» **GIVEN PASSAGE**
When a similar protocol is being applied to human cancer patients the efficacy of Lipoplatin is expected to increase by a factor of 14 by combining with low-dose radiation. Thus, the new treatment protocol is providing to the medical community a drug many times more efficacious than the queen of chemotherapy, cisplatin, and without side effects. This is bringing a true revolution in cancer treatment.
The images show PET/CT scans before (left) and after (right) Lipoplatin - radiation therapy in a patient with high-grade osteosarcoma. A significant lower metabolic activity of the mass can be seen consistent with approximately 95% response. Osteosarcoma, a bone cancer most
commonly seen in adolescents and young adults, is usually a high-grade malignancy treated with four “old” drugs, namely methotrexate, doxorubicin (Adriamycin), cisplatin, and ifosfamide that cause severe side effects. Unfortunately, the past 30 years have witnessed few, if any, survival improvements. Our treatment would offer a new regiment against osteosarcomas without side effects and an amazing efficacy.

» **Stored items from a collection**
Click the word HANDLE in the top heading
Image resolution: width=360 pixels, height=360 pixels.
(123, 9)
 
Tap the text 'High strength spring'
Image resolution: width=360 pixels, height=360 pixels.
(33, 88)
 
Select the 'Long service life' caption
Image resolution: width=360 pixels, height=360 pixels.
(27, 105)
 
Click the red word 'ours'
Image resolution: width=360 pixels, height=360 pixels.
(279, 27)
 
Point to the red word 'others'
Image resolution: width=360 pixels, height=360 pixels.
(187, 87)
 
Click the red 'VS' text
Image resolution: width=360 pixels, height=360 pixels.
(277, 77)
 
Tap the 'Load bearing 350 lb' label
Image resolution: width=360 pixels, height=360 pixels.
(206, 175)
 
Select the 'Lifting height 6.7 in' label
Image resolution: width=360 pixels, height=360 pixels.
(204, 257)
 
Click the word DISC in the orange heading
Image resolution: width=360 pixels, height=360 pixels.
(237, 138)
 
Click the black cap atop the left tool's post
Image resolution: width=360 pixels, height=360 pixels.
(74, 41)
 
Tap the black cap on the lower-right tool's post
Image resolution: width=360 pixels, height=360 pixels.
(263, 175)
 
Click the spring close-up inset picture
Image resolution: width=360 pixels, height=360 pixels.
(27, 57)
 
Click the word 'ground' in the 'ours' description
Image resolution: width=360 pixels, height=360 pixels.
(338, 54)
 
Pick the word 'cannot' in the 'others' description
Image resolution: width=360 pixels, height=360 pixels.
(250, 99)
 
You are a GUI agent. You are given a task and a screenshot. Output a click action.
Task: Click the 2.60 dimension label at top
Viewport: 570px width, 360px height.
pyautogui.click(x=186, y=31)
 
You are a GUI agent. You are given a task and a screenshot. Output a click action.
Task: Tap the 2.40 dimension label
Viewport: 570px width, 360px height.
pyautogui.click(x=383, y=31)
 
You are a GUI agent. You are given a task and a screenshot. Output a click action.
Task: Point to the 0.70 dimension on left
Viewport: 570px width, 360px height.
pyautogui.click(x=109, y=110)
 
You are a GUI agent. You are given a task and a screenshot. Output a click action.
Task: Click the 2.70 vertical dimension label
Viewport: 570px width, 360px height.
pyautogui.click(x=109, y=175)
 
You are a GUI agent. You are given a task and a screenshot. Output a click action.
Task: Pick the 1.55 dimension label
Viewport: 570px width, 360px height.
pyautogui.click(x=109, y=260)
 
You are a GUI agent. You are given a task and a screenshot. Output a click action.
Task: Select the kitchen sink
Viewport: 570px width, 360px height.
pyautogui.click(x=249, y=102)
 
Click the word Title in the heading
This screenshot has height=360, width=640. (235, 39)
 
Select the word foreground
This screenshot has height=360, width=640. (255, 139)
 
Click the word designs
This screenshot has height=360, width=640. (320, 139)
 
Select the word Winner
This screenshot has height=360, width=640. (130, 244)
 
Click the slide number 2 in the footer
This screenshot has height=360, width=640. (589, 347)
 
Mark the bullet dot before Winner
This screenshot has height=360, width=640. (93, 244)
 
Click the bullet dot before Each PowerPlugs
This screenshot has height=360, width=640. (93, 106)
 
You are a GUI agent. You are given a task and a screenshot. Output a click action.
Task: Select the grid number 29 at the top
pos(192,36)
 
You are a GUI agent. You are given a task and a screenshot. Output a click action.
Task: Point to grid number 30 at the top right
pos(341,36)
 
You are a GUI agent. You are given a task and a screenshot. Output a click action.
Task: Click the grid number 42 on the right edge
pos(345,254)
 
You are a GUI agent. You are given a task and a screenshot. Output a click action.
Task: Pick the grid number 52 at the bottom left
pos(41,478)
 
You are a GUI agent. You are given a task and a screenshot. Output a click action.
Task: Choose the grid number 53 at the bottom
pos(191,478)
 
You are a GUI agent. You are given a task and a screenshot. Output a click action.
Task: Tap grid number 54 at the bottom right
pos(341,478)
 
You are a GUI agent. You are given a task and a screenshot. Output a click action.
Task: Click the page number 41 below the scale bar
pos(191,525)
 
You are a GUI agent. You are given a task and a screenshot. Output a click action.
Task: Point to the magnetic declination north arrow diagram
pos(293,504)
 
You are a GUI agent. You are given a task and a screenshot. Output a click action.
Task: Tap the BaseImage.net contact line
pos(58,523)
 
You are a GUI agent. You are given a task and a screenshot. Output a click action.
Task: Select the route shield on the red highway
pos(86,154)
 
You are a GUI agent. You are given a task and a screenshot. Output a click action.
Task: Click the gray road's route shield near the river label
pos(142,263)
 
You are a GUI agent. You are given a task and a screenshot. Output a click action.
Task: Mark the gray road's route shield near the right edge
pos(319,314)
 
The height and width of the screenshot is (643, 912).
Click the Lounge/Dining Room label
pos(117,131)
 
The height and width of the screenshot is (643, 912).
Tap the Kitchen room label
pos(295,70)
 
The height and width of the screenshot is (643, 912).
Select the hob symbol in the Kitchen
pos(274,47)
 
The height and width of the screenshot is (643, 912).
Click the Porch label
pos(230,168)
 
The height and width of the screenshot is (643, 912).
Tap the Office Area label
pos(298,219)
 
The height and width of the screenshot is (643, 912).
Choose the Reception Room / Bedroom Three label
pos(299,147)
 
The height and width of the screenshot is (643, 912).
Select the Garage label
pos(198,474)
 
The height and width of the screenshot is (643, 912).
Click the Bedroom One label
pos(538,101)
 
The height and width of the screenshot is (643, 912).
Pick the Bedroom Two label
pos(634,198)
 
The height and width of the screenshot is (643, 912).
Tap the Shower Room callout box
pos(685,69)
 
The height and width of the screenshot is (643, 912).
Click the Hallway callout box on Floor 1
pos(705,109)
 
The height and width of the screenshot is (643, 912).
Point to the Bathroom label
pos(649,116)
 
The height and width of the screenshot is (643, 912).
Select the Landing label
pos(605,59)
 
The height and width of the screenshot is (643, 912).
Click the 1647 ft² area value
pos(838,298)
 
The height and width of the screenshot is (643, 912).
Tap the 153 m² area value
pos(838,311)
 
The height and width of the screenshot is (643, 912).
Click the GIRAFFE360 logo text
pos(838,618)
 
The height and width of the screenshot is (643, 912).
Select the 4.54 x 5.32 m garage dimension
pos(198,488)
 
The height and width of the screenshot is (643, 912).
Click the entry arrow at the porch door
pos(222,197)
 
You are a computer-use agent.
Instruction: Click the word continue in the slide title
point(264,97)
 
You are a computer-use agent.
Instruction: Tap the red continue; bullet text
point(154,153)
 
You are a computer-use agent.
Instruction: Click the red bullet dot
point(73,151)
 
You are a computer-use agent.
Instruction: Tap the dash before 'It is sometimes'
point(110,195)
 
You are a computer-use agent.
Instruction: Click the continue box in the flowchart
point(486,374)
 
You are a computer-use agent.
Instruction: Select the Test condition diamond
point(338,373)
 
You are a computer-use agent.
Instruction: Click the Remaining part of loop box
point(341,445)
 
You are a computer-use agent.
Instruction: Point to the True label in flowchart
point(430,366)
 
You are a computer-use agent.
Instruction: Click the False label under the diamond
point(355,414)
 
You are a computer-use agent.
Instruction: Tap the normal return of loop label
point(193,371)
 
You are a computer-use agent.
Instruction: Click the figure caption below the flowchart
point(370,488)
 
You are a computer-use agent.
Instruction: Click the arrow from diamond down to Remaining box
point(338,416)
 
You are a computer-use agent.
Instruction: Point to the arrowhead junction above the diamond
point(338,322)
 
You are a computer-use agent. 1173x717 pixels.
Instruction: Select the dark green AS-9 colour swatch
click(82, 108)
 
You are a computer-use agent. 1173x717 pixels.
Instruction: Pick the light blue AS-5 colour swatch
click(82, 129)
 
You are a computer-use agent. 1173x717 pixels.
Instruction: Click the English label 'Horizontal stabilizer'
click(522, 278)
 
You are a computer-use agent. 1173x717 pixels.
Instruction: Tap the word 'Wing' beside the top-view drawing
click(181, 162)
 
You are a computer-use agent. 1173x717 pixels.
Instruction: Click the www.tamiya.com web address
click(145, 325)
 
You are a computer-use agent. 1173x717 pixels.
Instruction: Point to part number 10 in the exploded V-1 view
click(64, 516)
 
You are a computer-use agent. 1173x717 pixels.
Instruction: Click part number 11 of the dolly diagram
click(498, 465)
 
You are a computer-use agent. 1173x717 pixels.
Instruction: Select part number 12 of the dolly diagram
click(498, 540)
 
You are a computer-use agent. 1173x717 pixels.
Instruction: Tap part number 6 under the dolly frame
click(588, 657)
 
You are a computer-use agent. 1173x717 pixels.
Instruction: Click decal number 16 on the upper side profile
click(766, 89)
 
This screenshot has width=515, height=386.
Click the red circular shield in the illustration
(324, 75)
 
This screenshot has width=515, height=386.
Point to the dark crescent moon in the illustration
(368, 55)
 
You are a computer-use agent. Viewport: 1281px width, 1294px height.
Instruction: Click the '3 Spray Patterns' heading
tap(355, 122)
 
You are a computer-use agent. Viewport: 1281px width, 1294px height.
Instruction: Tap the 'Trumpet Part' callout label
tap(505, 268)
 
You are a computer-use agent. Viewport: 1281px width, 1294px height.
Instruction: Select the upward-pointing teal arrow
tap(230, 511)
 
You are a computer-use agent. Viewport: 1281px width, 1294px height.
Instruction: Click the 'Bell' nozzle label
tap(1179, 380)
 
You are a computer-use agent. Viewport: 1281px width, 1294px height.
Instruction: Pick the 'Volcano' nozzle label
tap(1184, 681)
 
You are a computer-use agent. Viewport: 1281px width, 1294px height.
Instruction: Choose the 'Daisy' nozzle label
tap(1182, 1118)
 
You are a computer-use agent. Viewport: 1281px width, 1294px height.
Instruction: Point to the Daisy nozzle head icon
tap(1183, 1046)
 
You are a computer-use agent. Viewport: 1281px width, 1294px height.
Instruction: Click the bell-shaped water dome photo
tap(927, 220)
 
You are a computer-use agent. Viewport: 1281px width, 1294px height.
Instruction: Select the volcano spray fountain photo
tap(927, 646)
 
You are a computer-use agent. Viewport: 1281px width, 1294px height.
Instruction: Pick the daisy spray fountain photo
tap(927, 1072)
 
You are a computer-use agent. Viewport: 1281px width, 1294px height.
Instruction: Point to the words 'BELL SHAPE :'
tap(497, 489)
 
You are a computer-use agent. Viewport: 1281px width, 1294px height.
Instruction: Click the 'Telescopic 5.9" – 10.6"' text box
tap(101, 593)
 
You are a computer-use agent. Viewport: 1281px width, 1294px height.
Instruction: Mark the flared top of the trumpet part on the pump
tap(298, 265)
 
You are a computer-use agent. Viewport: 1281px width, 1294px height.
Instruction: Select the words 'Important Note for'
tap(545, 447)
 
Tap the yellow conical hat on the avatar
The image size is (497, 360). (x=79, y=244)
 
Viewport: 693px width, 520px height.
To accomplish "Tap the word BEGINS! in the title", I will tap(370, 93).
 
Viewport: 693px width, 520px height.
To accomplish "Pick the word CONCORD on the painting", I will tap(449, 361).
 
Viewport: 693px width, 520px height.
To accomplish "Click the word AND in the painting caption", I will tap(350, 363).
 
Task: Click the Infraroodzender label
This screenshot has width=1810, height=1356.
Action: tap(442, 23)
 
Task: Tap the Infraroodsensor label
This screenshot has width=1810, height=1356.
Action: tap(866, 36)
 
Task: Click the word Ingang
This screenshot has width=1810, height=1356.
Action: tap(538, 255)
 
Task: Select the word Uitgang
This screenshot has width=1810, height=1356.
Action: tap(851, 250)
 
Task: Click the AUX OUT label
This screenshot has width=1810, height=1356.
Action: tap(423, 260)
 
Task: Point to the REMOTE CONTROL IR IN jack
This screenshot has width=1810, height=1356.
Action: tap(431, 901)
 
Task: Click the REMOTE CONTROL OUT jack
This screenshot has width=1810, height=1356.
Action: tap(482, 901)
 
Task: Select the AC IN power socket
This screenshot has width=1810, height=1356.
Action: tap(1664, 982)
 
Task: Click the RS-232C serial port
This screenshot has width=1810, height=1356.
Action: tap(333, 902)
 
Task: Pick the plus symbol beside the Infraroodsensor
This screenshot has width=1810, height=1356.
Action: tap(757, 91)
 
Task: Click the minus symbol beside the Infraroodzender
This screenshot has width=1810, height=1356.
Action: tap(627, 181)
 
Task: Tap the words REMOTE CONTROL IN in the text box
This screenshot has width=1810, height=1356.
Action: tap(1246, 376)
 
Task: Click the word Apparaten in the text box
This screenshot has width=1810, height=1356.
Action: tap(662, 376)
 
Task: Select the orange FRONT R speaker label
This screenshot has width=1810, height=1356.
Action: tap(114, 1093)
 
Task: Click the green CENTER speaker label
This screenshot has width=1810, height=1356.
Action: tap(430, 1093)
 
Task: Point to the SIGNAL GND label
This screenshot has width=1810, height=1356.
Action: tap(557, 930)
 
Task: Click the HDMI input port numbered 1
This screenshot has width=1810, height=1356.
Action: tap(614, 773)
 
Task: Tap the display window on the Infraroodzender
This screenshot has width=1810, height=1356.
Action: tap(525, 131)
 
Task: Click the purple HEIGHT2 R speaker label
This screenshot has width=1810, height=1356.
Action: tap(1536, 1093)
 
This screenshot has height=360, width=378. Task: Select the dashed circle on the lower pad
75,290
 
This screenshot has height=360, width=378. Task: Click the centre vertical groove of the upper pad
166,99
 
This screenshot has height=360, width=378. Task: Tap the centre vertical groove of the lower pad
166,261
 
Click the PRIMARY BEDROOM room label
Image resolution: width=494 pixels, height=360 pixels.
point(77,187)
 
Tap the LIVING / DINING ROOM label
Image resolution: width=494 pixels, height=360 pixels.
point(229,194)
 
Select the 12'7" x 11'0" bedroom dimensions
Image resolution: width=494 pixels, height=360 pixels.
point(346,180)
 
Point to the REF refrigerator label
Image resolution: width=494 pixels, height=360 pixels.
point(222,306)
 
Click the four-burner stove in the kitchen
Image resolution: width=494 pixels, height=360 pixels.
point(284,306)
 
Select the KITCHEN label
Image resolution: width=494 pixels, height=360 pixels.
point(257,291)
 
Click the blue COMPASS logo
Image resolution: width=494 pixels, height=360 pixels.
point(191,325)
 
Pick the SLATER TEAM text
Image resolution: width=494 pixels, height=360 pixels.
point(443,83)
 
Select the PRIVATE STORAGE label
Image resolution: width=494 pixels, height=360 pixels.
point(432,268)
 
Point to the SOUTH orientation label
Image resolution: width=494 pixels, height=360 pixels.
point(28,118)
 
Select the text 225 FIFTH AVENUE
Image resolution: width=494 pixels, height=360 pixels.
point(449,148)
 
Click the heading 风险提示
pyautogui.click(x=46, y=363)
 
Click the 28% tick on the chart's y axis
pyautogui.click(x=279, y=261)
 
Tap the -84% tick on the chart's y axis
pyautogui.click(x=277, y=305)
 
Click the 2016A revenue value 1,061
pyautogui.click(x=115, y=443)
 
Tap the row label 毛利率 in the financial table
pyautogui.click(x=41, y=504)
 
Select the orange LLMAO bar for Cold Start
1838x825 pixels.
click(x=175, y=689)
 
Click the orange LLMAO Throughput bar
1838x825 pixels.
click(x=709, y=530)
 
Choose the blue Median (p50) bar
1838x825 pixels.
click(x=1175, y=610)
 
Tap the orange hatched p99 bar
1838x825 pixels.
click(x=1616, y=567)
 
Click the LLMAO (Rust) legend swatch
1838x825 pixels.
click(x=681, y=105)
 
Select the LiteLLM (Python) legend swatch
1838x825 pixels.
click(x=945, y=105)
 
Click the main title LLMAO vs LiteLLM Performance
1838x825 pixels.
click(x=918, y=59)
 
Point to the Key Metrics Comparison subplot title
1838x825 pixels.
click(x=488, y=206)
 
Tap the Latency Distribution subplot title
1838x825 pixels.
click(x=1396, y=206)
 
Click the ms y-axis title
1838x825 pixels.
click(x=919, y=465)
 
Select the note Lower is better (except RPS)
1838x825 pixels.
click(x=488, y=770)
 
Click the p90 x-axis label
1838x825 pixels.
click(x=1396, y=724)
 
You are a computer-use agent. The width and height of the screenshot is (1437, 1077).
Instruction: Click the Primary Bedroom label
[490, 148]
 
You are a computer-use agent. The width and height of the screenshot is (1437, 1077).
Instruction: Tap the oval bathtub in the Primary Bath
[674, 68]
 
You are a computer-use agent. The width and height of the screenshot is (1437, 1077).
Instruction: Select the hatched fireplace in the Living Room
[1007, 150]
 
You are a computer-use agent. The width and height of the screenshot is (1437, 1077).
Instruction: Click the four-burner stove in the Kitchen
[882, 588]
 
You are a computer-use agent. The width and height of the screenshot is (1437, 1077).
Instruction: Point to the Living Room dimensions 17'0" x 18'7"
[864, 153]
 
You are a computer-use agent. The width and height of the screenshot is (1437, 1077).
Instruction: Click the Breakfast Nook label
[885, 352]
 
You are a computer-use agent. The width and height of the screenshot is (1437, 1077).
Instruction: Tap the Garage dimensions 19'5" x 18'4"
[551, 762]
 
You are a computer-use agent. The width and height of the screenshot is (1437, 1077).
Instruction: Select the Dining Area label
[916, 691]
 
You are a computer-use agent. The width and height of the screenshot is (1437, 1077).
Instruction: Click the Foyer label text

» **WHAT YOU ARE ASKED TO DO**
Can you rewrite the paragraph of the Lipoplatin passage that begins "When a similar protocol" more briefly, keeping its main facts?

» **REPLY TO THE TASK**
In human cancer patients, combining Lipoplatin with low-dose radiation is expected to raise its efficacy 14-fold. The new protocol would give doctors a drug many times more effective than cisplatin, the queen of chemotherapy, without side effects, bringing a true revolution in cancer treatment.